Google Inc announced a major overhaul of the DoubleClick ad exchange it acquired last year, an important step in the Internet search giant's plan to extend its advertising business into the market for graphical, display ads.
Google acquired DoubleClick for more than $3 billion in March 2008, in hopes of supplementing its lucrative business serving text-based ads alongside search results with the more visual display ads used in corporate branding campaigns -- a market dominated by online rivals Yahoo Inc and Time Warner's AOL.
Ad exchanges play an increasingly important role in the Internet ad industry by providing a forum for publishers to sell the unsold ad space on their websites to the highest bidding advertisers. The market for online advertising has become more fragmentary as Web users spend more time on social networks and blogs instead of relying on portals and other destination sites.

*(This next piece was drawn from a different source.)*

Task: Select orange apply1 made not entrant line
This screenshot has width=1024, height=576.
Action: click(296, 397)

With Thursday's announcement, Google will for the first time combine the DoubleClick exchange with its own advertising system and technology.

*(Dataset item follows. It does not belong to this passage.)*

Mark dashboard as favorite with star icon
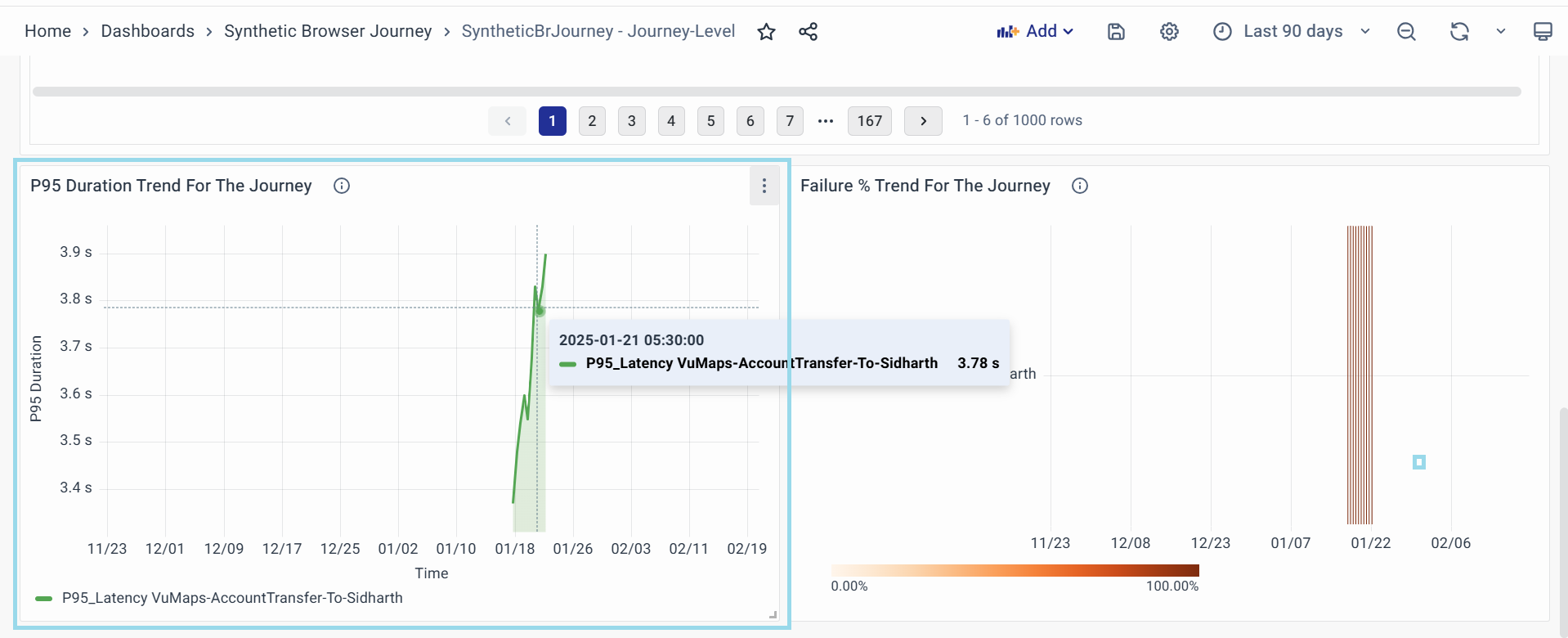The image size is (1568, 638). coord(766,32)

"We want to make display advertising as accessible and open as possible, like search advertising is today," Neil Mohan, vice president of product management at Google, said in an interview.

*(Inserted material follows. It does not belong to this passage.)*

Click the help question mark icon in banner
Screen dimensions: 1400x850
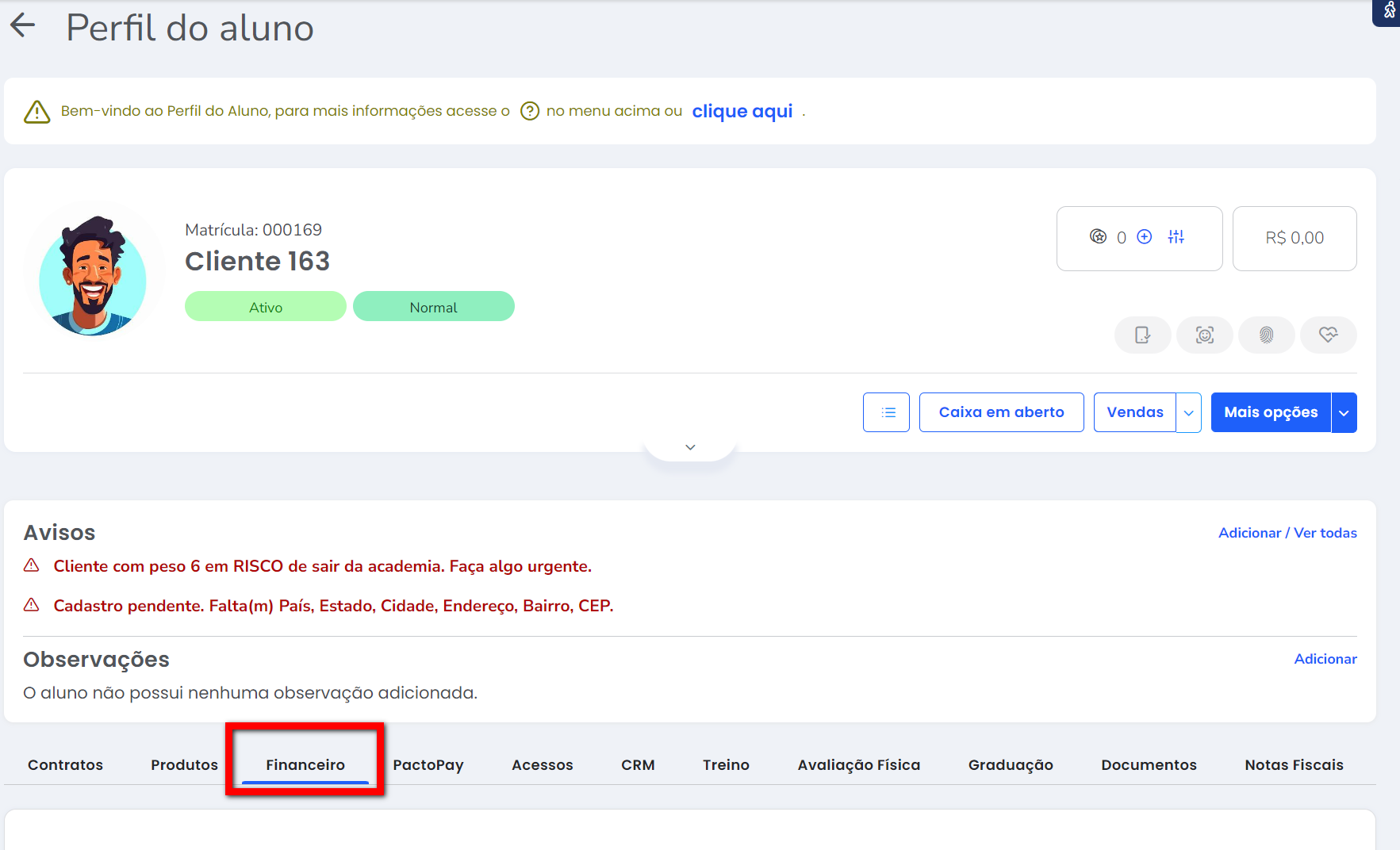(529, 111)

Mohan said the new version of the DoubleClick exchange features tools that allow brand advertisers to more precisely target the audiences their ads are shown to and to monitor the results.
And Google is linking the DoubleClick exchange to its own advertising auction systems -- AdWords and AdSense -- significantly expanding the number of marketers and Web publishers that can use the exchange.
The way the DoubleClick exchange was set up previously, it just didn't have enough liquidity," said ThinkEquity analyst William Morrison.
According to Google, more than 40 per cent of online ad inventory often goes unsold because publishers don't have an efficient way to sell the slots.
The latest changes to the DoubleClick exchange could make Google the dominant exchange for display advertising on the Internet, said ThinkEquity's Morrison, though he noted that it would not happen overnight.
Yahoo currently operates the largest ad exchange through RightMedia, a business that Yahoo purchased for $650 million in 2007.
In a statement, Yahoo said it expected the market for online display ads to be fragmented and for there to be other ad exchanges.
"We welcome these exchanges, and look forward to working with them and integrating with them for our partners," said the statement.
In July, Google CEO Eric Schmidt said that display advertising is likely to be "the next billion dollar business" at Google.
Google generated nearly $22 billion in sales last year, virtually all of it from its paid search ad business, according to analysts.